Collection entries
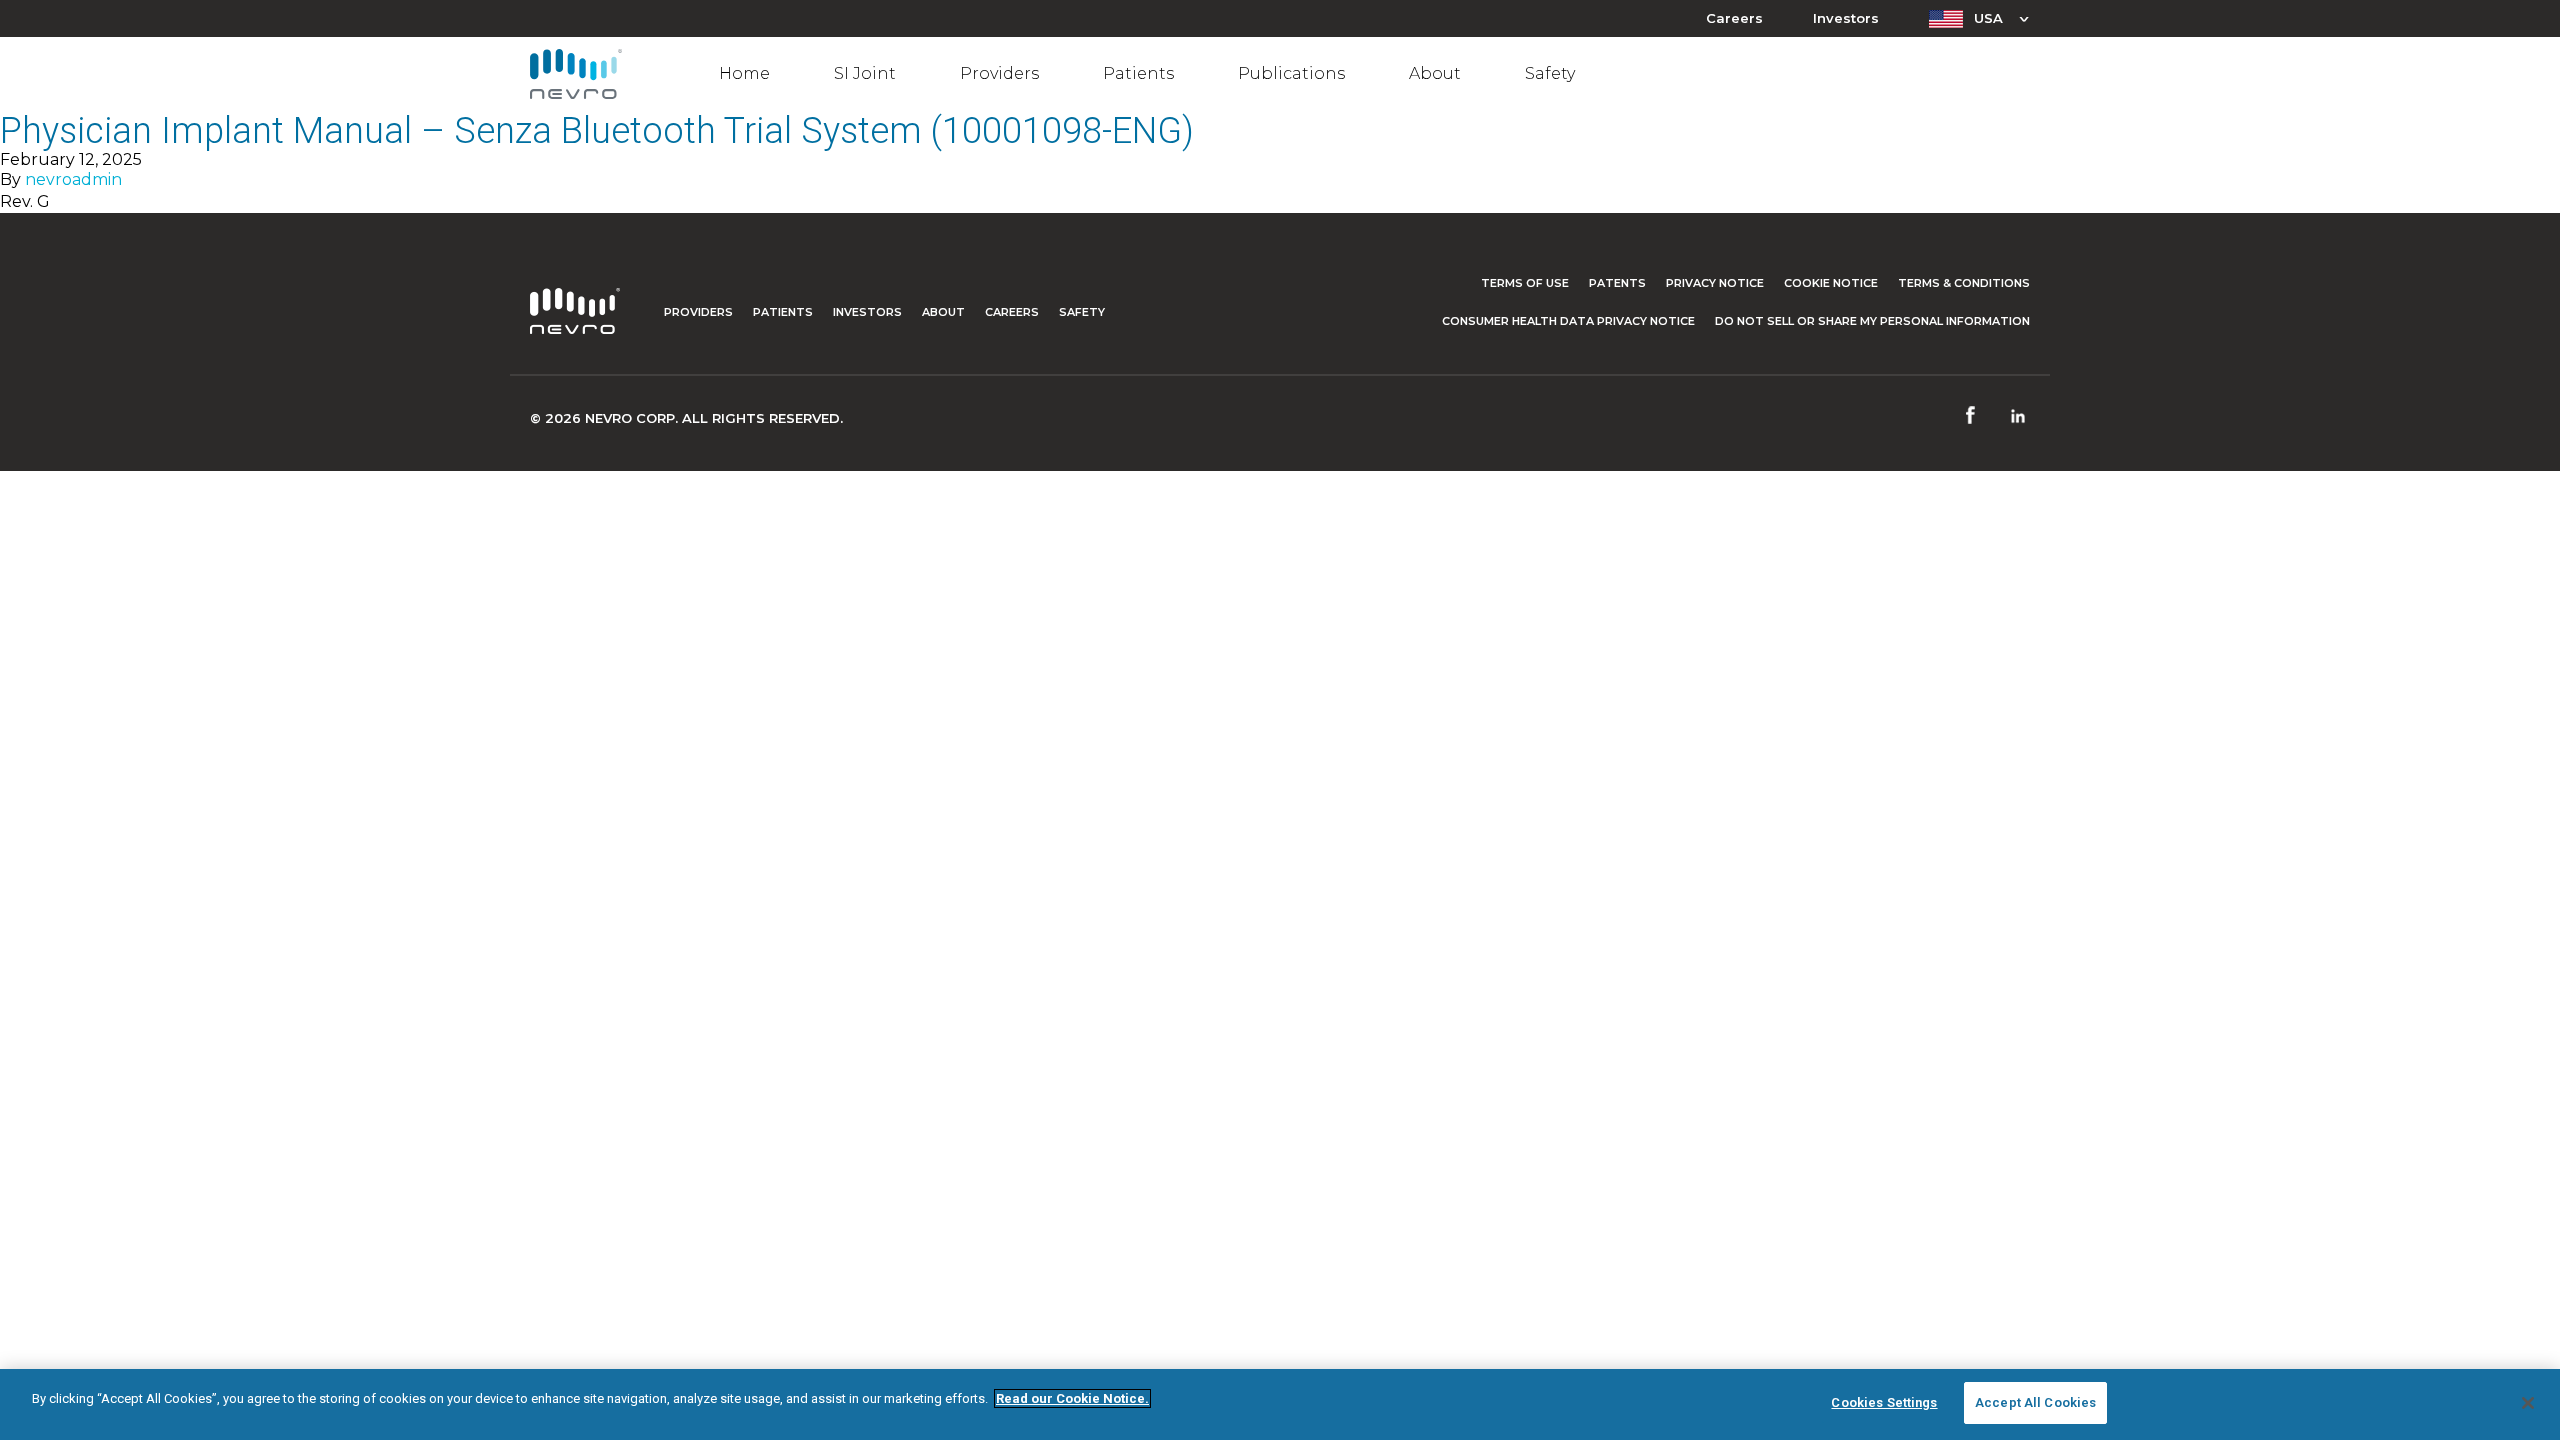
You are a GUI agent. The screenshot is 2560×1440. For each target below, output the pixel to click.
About (1435, 73)
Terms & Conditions (1964, 283)
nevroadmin (73, 179)
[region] (1280, 1404)
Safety (1550, 73)
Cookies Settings (1884, 1402)
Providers (999, 73)
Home (744, 73)
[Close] (2528, 1403)
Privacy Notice (1715, 283)
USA (1988, 18)
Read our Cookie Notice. (1072, 1398)
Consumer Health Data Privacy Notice (1568, 321)
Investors (1846, 18)
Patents (1617, 283)
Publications (1291, 73)
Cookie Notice (1831, 283)
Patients (1138, 73)
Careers (1734, 18)
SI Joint (865, 73)
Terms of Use (1525, 283)
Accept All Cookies (2035, 1402)
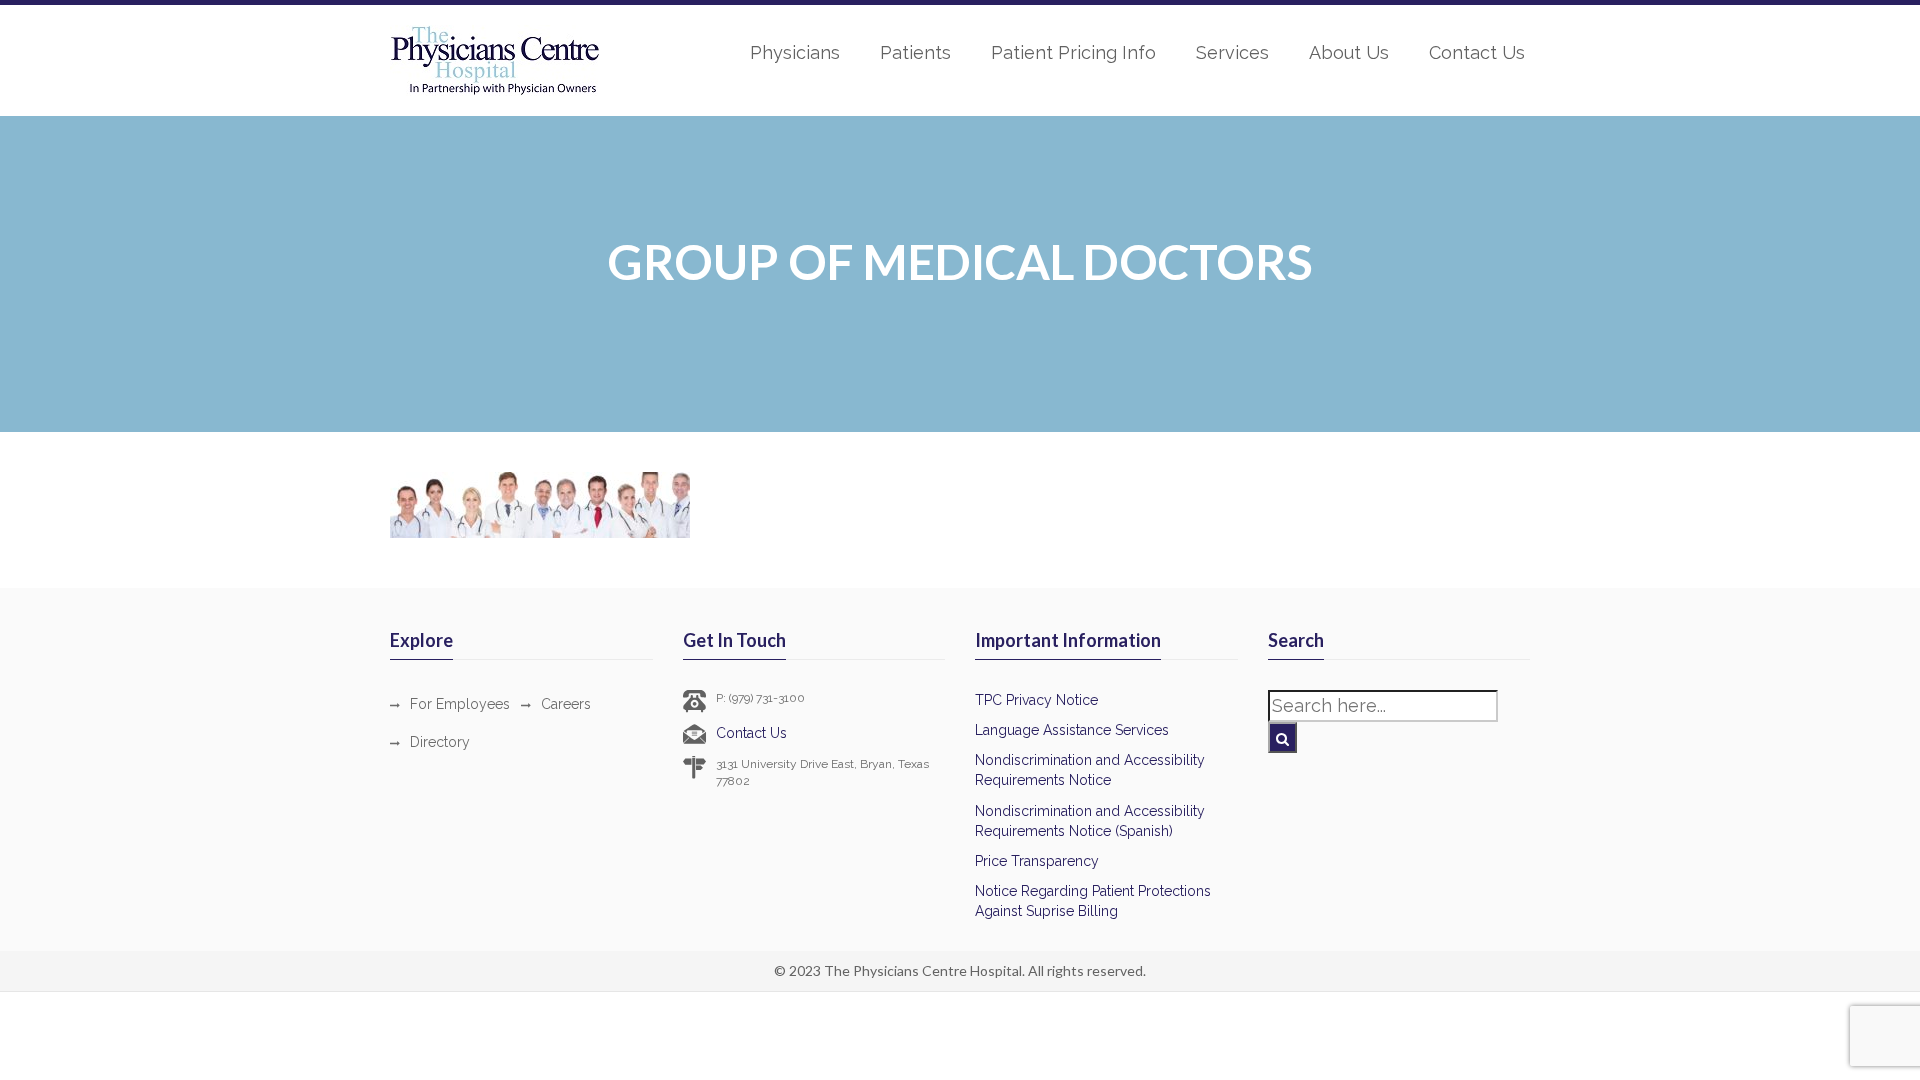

ACTIVITY >>
Each line above should be returned exactly as it stands, minus any pictures.

THE COMPLETED TASK >>
You are a GUI agent. The screenshot is 2560×1440. For each target below, output the pixel to click.
About (1435, 73)
Terms & Conditions (1964, 283)
nevroadmin (73, 179)
[region] (1280, 1404)
Safety (1550, 73)
Cookies Settings (1884, 1402)
Providers (999, 73)
Home (744, 73)
[Close] (2528, 1403)
Privacy Notice (1715, 283)
USA (1988, 18)
Read our Cookie Notice. (1072, 1398)
Consumer Health Data Privacy Notice (1568, 321)
Investors (1846, 18)
Patents (1617, 283)
Publications (1291, 73)
Cookie Notice (1831, 283)
Patients (1138, 73)
Careers (1734, 18)
SI Joint (865, 73)
Terms of Use (1525, 283)
Accept All Cookies (2035, 1402)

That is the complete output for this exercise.